L’année de grâce / Kim Liggett

Une jeune héroïne est envoyée dans un camp étrange durant une année, loin des siens et sans savoir dans quoi elle s’engage.

Tierney est une jeune fille de seize qui s’apprête à partir durant une année loin de ses proches dans un endroit mystérieux. La fameuse année de Grâce. Une année loin des hommes et durant laquelle certaines adolescentes ne reviennent pas. Personne ne parle de cette année au village et personne n’a envie d’aborder la question. Avant de partir, les adolescentes sont choisies par des hommes pour devenir à leurs retours leurs futures épouses. Tierney ne comprend pas tout au début du roman, mais réalise bien vite que les hommes souhaitent avoir la main mise sur les femmes le plus tôt possible dans leurs vies. Kim Liggett écrit une dystopie qui fait un peu penser à « La servante écarlate » lorsque les femmes sont assujetties et qu’en même temps on sent qu’un moment ou un autre la sitation va basculer. L’histoire est prenante et l’héroïne va vite découvrir que le camp dans lequel les jeunes filles se rendent durant l’année de Grâce va devenir le théâtre de bien des atrocités. Le rythme du récit s’accélère petit à petit et les filles vont devoir lutter pour leurs survies. De découverte en découverte, Tierney n’est pas au bout de ses peines.

L’année de grâce, ed.

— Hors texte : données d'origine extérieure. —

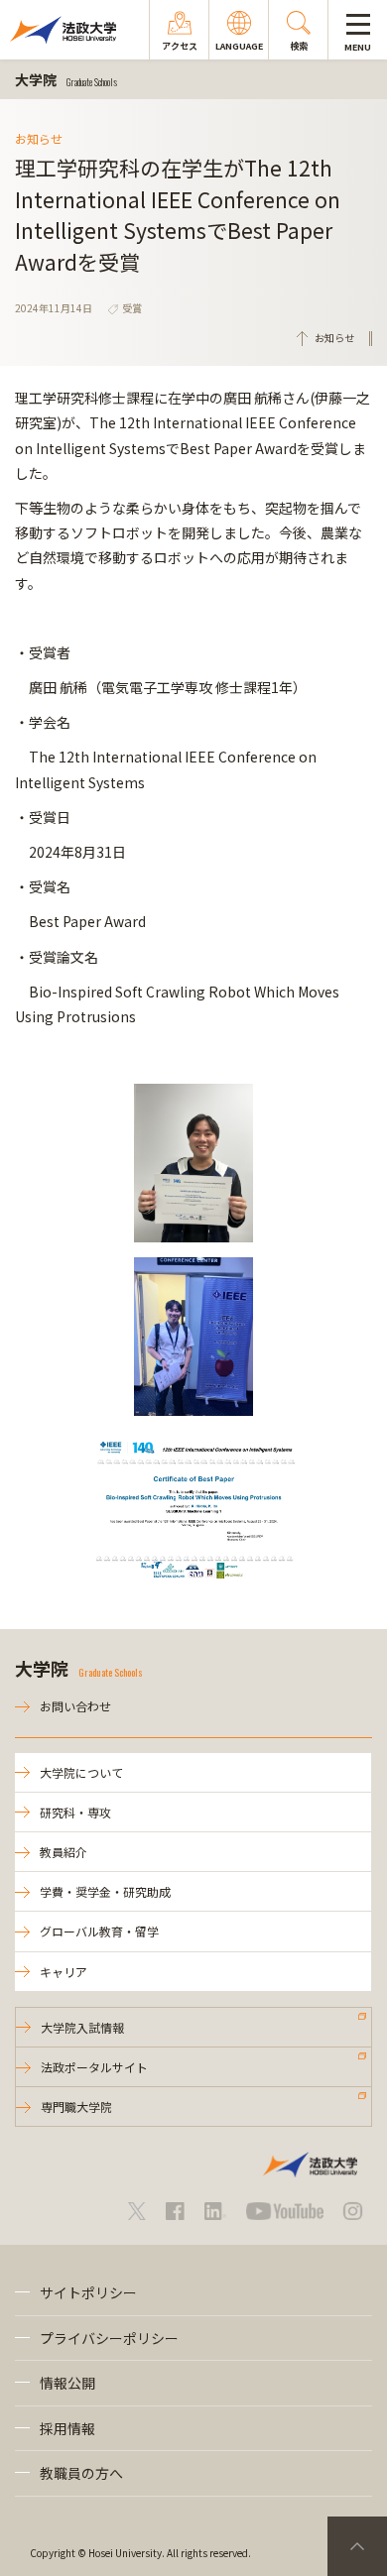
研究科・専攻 (75, 1812)
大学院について (81, 1772)
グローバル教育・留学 (99, 1931)
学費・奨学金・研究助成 (105, 1891)
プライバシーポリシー (109, 2338)
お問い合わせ (75, 1706)
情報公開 (67, 2383)
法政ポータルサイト (94, 2066)
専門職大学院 (76, 2106)
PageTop (357, 2546)
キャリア (63, 1971)
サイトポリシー (88, 2292)
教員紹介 (63, 1851)
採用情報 (67, 2428)
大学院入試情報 (82, 2027)
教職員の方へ (81, 2473)
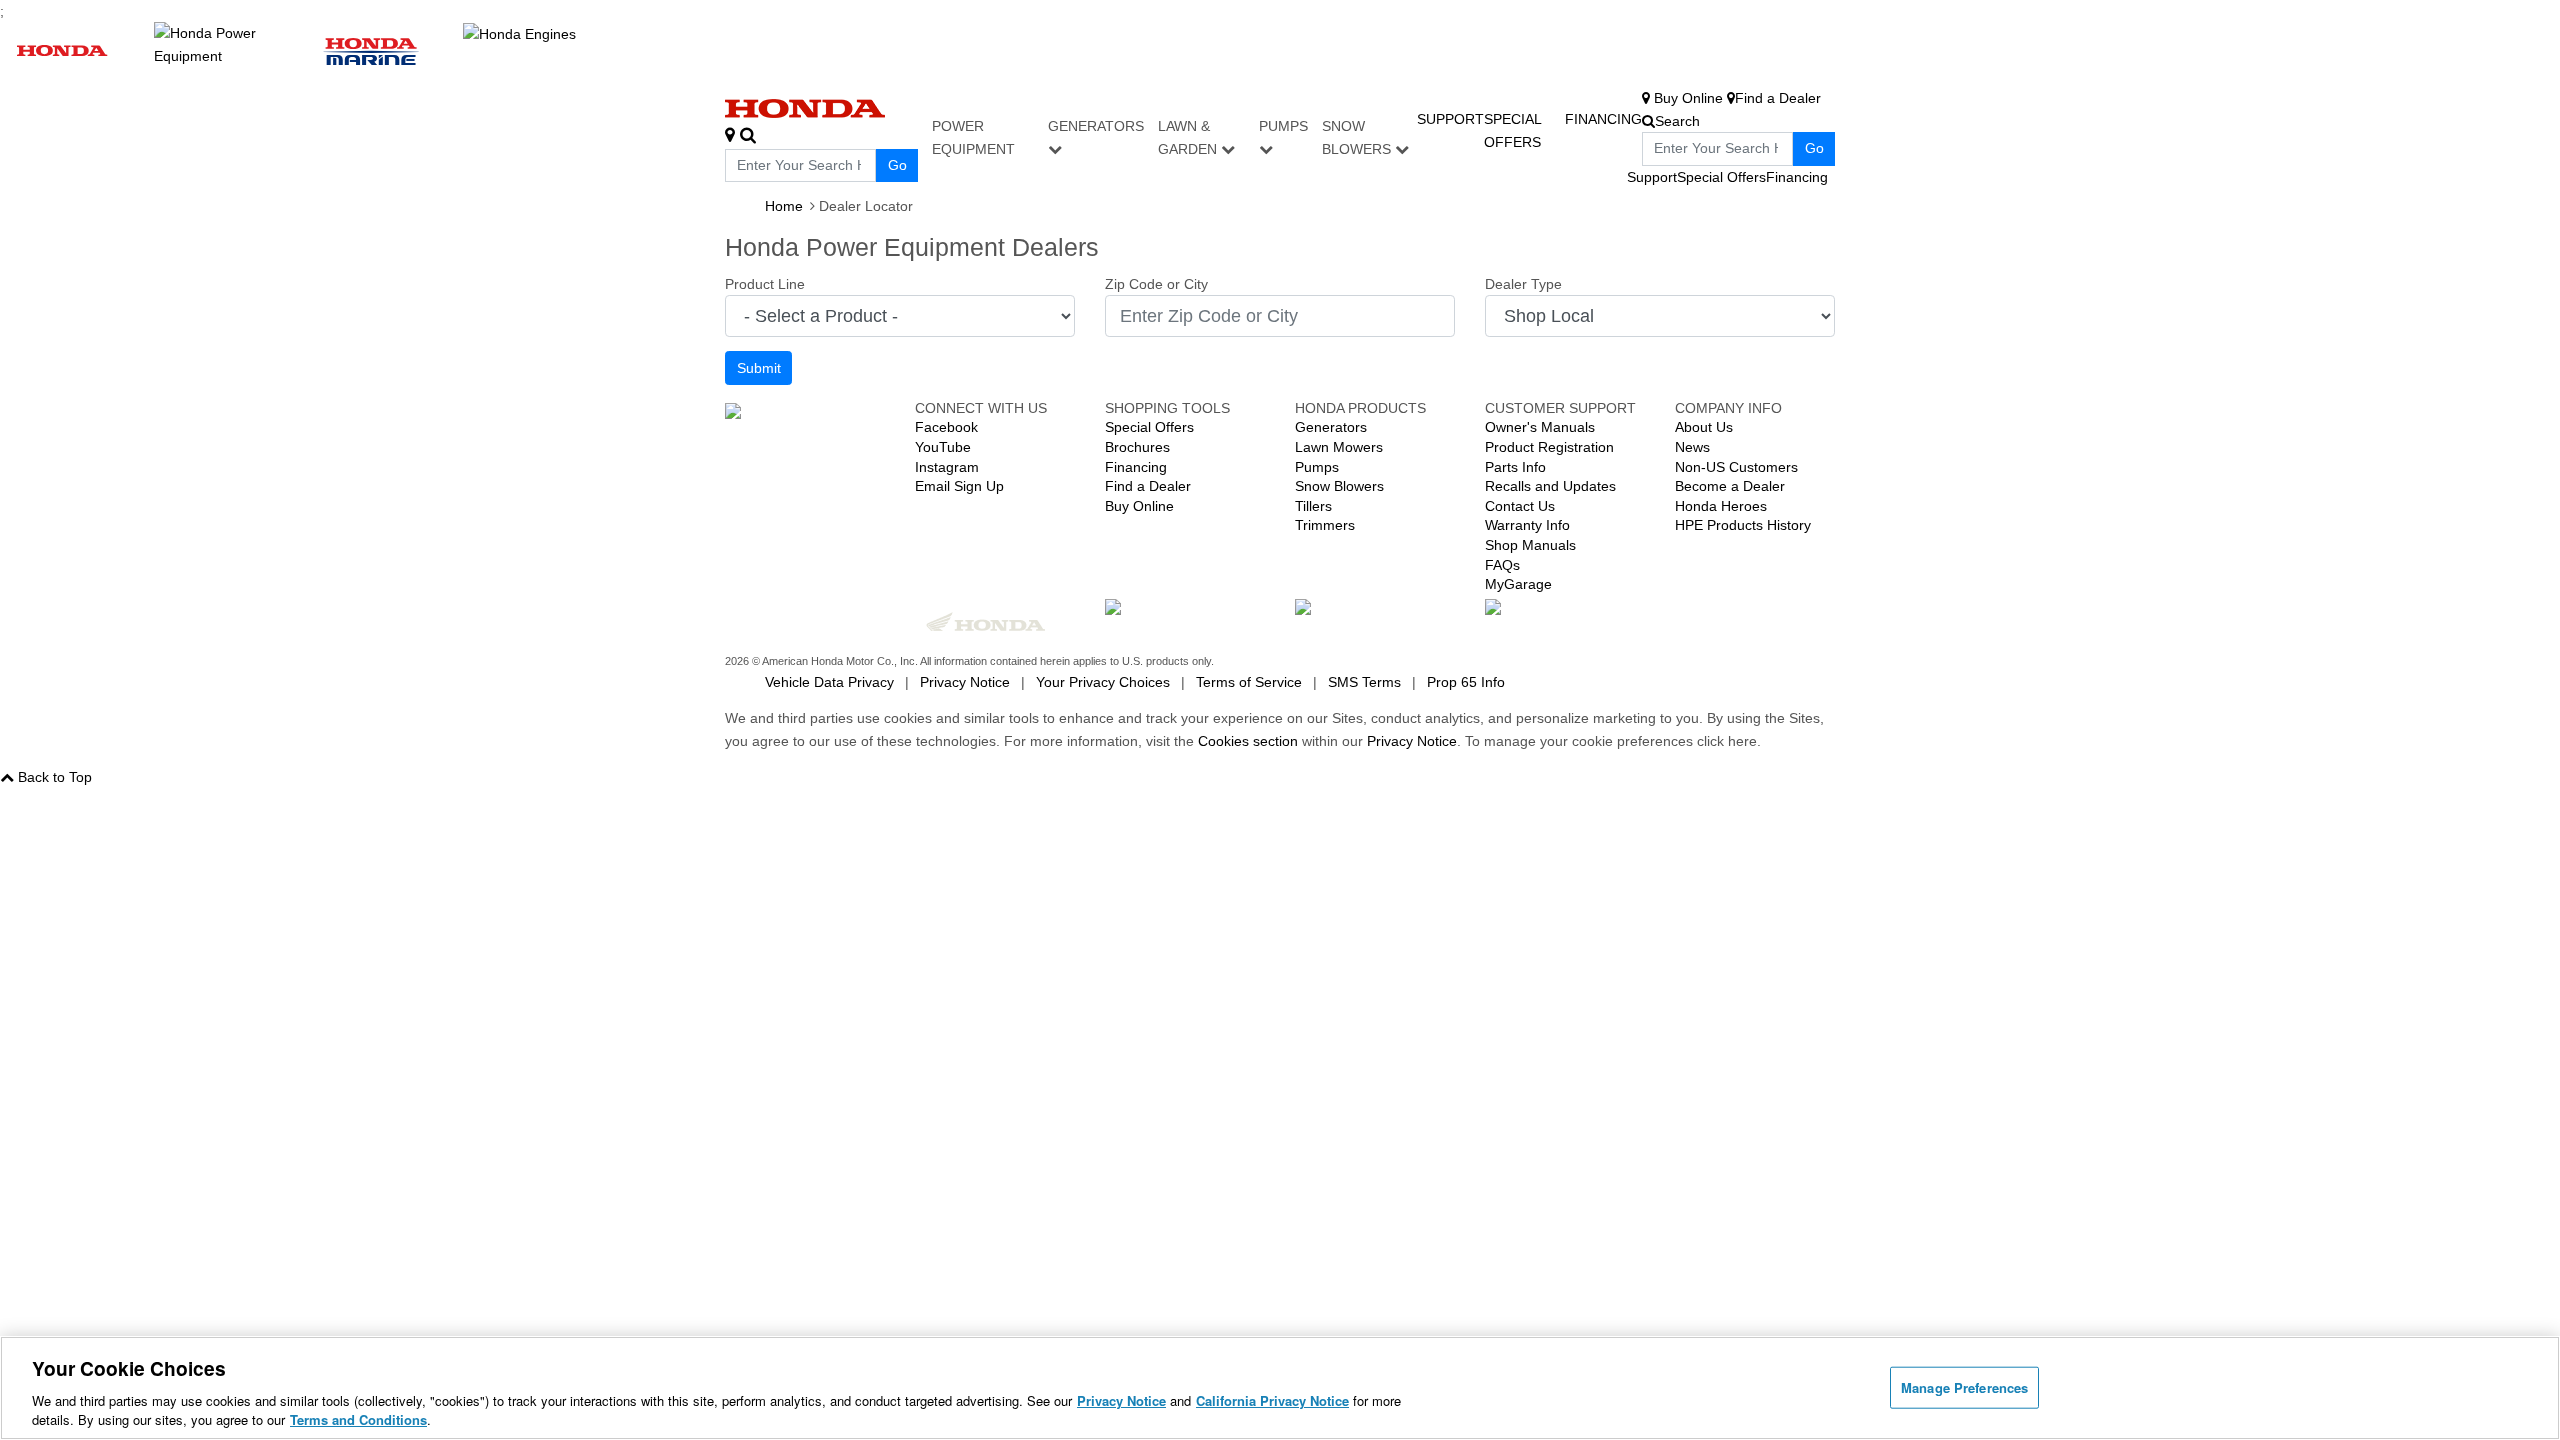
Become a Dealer (1730, 486)
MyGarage (1518, 584)
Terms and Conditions (358, 1419)
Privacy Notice (965, 682)
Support (1450, 119)
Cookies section (1250, 741)
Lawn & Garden (1189, 137)
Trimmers (1325, 525)
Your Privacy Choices (1103, 682)
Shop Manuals (1530, 545)
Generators (1096, 126)
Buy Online (1139, 506)
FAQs (1502, 565)
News (1692, 447)
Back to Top (55, 777)
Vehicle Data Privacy (829, 682)
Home (784, 206)
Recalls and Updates (1550, 486)
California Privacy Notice (1272, 1400)
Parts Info (1515, 467)
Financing (1603, 119)
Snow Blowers (1358, 137)
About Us (1704, 427)
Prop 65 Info (1466, 682)
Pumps (1283, 126)
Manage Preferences (1964, 1387)
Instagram (947, 467)
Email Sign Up (959, 486)
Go (897, 165)
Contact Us (1520, 506)
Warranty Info (1527, 525)
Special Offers (1721, 177)
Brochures (1137, 447)
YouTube (943, 447)
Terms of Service (1249, 682)
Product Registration (1549, 447)
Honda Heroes (1721, 506)
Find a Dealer (1148, 486)
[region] (1280, 1388)
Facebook (946, 427)
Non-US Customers (1736, 467)
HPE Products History (1743, 525)
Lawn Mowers (1339, 447)
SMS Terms (1364, 682)
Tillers (1313, 506)
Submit (759, 368)
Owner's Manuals (1540, 427)
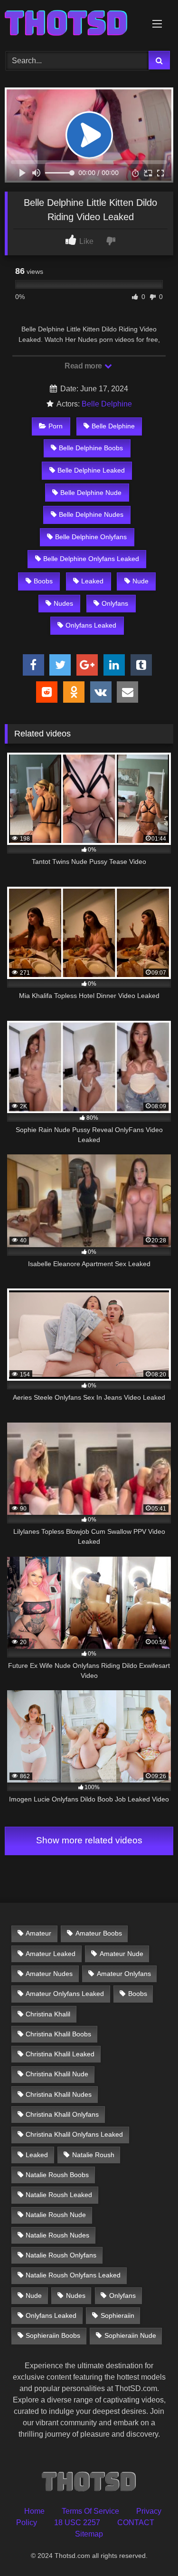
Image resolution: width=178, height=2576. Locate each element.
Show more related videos (89, 1840)
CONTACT (135, 2522)
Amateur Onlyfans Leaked (65, 1993)
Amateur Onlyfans (124, 1973)
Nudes (63, 603)
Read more (84, 366)
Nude (140, 581)
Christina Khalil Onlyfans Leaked (74, 2134)
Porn (55, 426)
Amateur (38, 1933)
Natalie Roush (93, 2155)
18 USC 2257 (77, 2522)
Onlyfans (115, 603)
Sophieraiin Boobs (53, 2335)
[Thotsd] (73, 24)
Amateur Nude (121, 1953)
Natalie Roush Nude (56, 2214)
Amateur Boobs (98, 1933)
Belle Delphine (107, 404)
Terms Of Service (90, 2511)
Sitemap (89, 2534)
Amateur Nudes (49, 1973)
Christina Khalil (48, 2014)
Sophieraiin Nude (130, 2335)
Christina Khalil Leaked (60, 2054)
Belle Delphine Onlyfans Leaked (91, 558)
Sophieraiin (117, 2315)
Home (34, 2511)
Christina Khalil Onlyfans (62, 2114)
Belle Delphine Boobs (91, 448)
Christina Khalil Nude (57, 2074)
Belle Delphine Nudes (91, 514)
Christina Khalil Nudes (59, 2094)
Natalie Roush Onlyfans (61, 2255)
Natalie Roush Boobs (57, 2175)
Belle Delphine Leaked (91, 470)
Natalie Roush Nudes (57, 2235)
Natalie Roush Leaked (59, 2194)
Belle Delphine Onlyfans (91, 537)
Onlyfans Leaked (91, 625)
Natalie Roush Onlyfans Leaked (73, 2275)
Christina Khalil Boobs (58, 2034)
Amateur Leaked (50, 1953)
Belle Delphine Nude (91, 492)
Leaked (92, 581)
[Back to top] (148, 2547)
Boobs (43, 581)
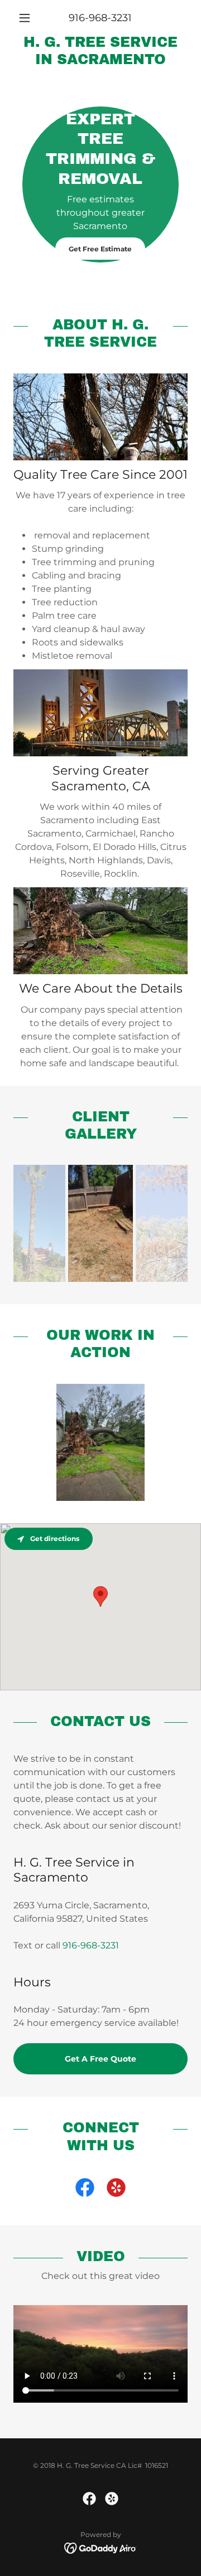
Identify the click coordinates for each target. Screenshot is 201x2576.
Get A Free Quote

Gallimard Jeunesse, 8,70 euros, 480 pages.

Marseille en résistances / Michel Peraldi, Michel Samson

Fin de règnes et luttes urbaines.

L’anthropologue Michel Peraldi et la journaliste Michel Samson oscillent entre la chronique politique d’une ville et une réflexion sociologique. Les deux auteurs partent des évènements du 5 novembre 2018 rue d’Aubagne à Marseille, lorsque deux immeubles s’effondrent en emportant huit vies et en provoquant la colère des habitants. Cet évènement met en lumière les dysfonctionnements de la politique de la ville. Plusieurs portraits sont dressés de personnages publics plus ou moins importants et qui vont graviter autour de cet évènement. On découvre comment la ville de Marseille a évolué ces vingt dernières années. Comment un tel évènement a pu arriver. Michel Peraldi et Michel Samson s’attardent sur les promoteurs opportunistes, sur les manipulations des politiques (locales ou non) mais aussi sur les forces des collectifs. On découvre comment une ville fait évoluer ou non son tissu urbain. « Marseille en résistance » est un bouquin passionnant qui donne à réfléchir sur les luttes passées et celles à venir. Une photographie précise et dense, d’un paysage politique et urbain.

Marseille en résistances, ed. La Découverte, 19 euros, 228 pages.